## Records shown
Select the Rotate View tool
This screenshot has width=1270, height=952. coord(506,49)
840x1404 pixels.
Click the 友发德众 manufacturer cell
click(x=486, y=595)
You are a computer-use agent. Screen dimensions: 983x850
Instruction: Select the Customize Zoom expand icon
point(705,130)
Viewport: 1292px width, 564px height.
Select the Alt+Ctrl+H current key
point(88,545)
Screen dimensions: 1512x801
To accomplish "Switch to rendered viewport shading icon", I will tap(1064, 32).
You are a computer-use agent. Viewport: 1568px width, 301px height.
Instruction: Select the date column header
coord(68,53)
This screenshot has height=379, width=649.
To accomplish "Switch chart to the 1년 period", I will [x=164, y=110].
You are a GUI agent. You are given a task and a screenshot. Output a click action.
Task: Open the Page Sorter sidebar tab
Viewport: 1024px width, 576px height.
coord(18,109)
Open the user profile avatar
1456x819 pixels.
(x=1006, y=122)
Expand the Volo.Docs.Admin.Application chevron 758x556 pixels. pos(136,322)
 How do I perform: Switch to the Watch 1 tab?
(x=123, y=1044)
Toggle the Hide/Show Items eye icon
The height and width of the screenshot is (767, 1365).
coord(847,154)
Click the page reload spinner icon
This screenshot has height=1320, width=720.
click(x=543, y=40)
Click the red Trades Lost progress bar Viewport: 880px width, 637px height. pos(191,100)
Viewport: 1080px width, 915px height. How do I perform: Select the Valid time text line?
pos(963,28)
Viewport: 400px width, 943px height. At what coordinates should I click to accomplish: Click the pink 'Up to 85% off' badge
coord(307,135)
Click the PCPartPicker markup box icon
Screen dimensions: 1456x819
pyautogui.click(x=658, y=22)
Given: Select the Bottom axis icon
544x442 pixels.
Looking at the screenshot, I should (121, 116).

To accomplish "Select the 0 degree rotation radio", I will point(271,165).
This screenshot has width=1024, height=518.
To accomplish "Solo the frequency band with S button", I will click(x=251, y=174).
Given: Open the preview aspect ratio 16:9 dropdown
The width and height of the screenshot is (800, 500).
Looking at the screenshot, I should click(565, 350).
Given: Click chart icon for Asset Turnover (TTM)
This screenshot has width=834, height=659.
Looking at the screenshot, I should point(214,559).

## Given request
Please reproduce every one of the records above verbatim, line by line.

## Response to the exercise
Select the Rotate View tool
This screenshot has width=1270, height=952. coord(506,49)
840x1404 pixels.
Click the 友发德众 manufacturer cell
click(x=486, y=595)
You are a computer-use agent. Screen dimensions: 983x850
Instruction: Select the Customize Zoom expand icon
point(705,130)
Viewport: 1292px width, 564px height.
Select the Alt+Ctrl+H current key
point(88,545)
Screen dimensions: 1512x801
To accomplish "Switch to rendered viewport shading icon", I will tap(1064, 32).
You are a computer-use agent. Viewport: 1568px width, 301px height.
Instruction: Select the date column header
coord(68,53)
This screenshot has height=379, width=649.
To accomplish "Switch chart to the 1년 period", I will [x=164, y=110].
You are a GUI agent. You are given a task and a screenshot. Output a click action.
Task: Open the Page Sorter sidebar tab
Viewport: 1024px width, 576px height.
coord(18,109)
Open the user profile avatar
1456x819 pixels.
(x=1006, y=122)
Expand the Volo.Docs.Admin.Application chevron 758x556 pixels. pos(136,322)
 How do I perform: Switch to the Watch 1 tab?
(x=123, y=1044)
Toggle the Hide/Show Items eye icon
The height and width of the screenshot is (767, 1365).
coord(847,154)
Click the page reload spinner icon
This screenshot has height=1320, width=720.
click(x=543, y=40)
Click the red Trades Lost progress bar Viewport: 880px width, 637px height. pos(191,100)
Viewport: 1080px width, 915px height. How do I perform: Select the Valid time text line?
pos(963,28)
Viewport: 400px width, 943px height. At what coordinates should I click to accomplish: Click the pink 'Up to 85% off' badge
coord(307,135)
Click the PCPartPicker markup box icon
Screen dimensions: 1456x819
pyautogui.click(x=658, y=22)
Given: Select the Bottom axis icon
544x442 pixels.
Looking at the screenshot, I should (121, 116).

To accomplish "Select the 0 degree rotation radio", I will point(271,165).
This screenshot has width=1024, height=518.
To accomplish "Solo the frequency band with S button", I will click(x=251, y=174).
Given: Open the preview aspect ratio 16:9 dropdown
The width and height of the screenshot is (800, 500).
Looking at the screenshot, I should click(565, 350).
Given: Click chart icon for Asset Turnover (TTM)
This screenshot has width=834, height=659.
Looking at the screenshot, I should point(214,559).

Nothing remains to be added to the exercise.